Instruction
Please copy out the lines below, everything from the line containing "Where should I" down to the line containing "(x=27, y=80)", without the pictures.

(Element and text location data)
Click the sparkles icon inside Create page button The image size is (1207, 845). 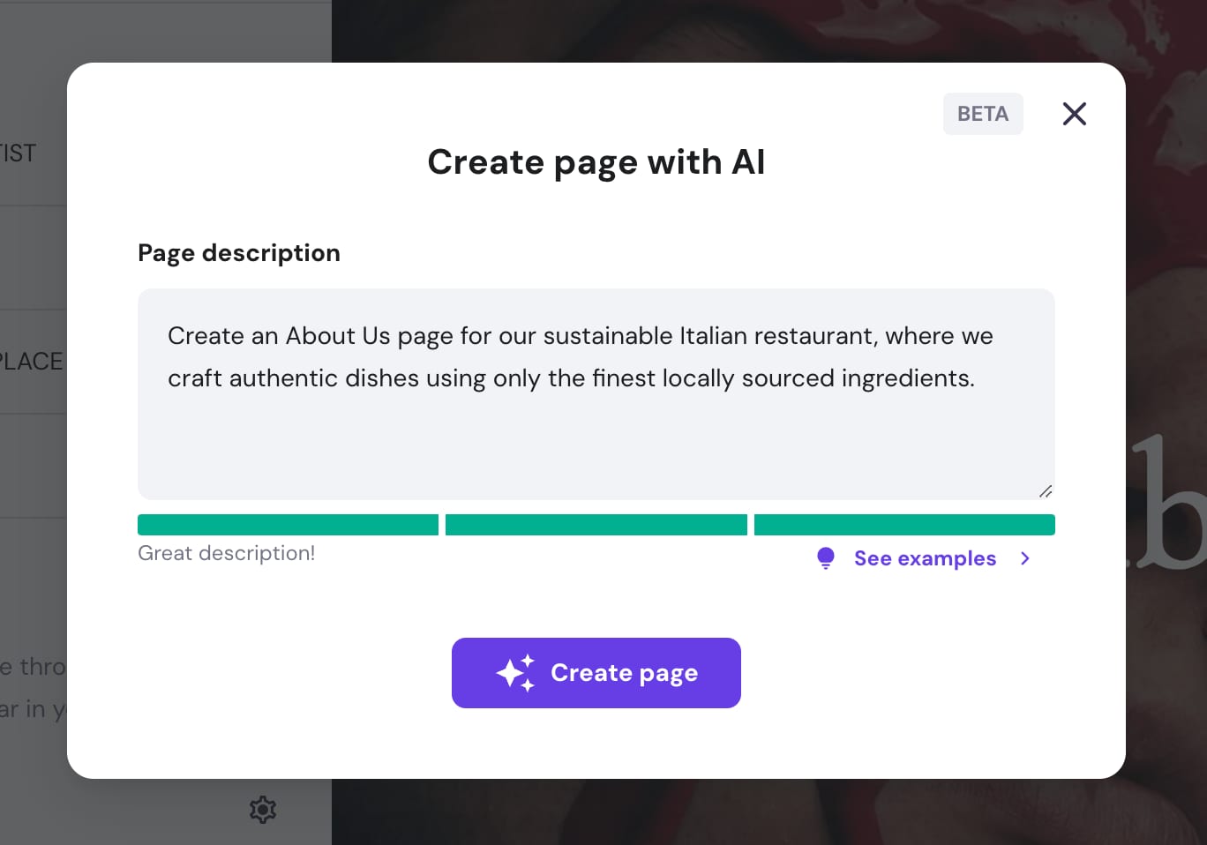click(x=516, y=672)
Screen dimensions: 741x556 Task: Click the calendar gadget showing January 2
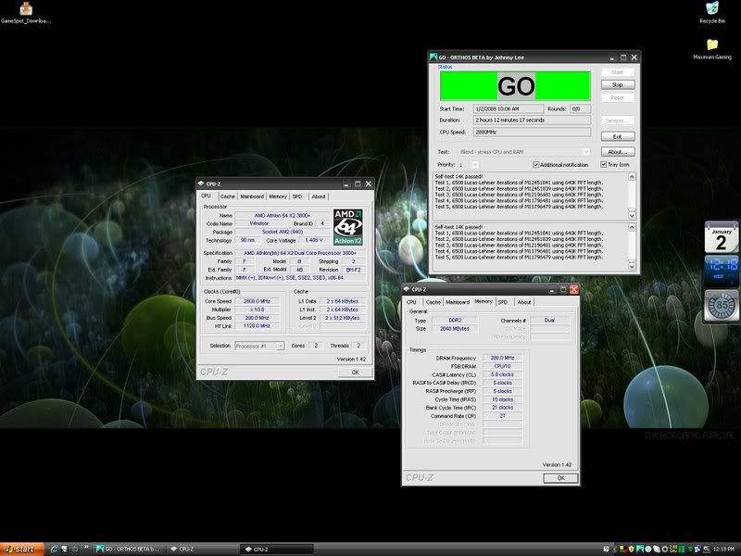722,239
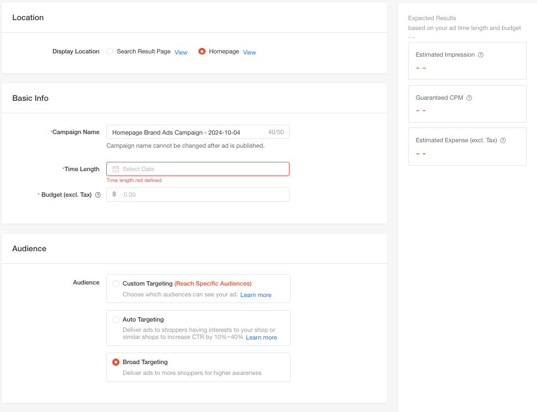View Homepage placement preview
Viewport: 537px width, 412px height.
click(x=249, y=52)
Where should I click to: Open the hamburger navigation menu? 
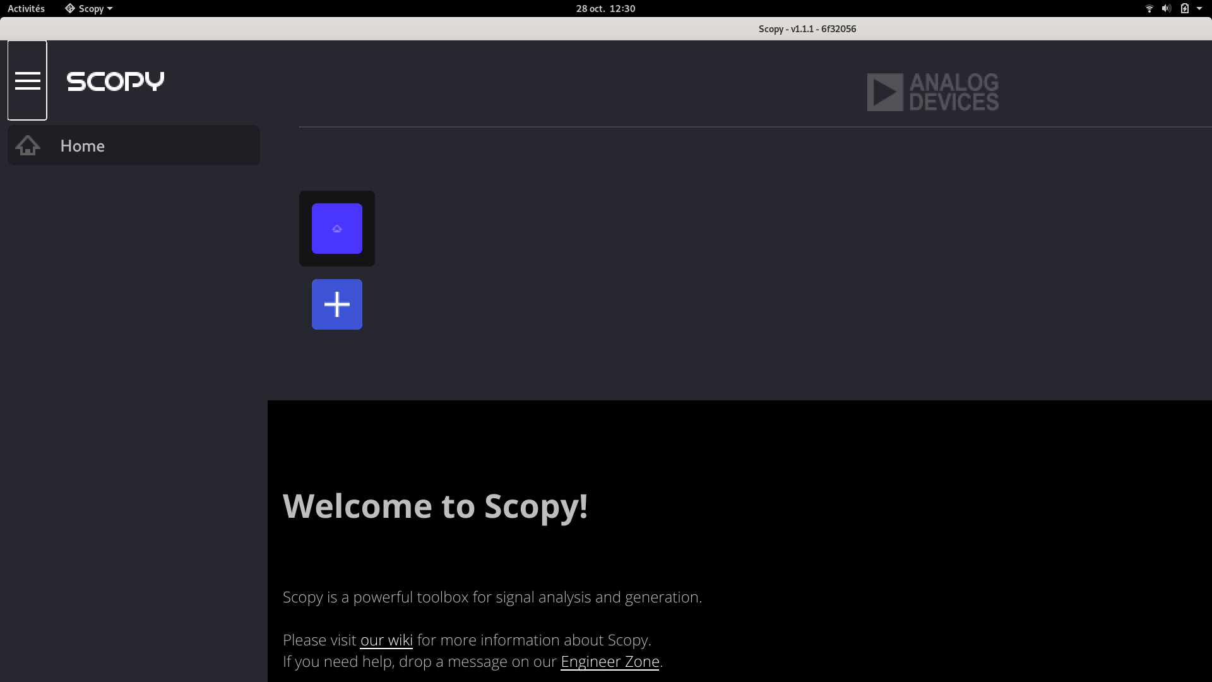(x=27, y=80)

* * *

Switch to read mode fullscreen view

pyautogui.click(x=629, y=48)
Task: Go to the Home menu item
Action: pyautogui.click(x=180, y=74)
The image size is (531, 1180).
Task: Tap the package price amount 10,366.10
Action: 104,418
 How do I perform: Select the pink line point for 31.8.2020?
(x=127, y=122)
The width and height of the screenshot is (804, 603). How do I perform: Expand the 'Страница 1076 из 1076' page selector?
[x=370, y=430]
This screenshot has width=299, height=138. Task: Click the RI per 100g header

Expected answer
Where should I click to: Open the hamburger navigation menu? 
(x=27, y=80)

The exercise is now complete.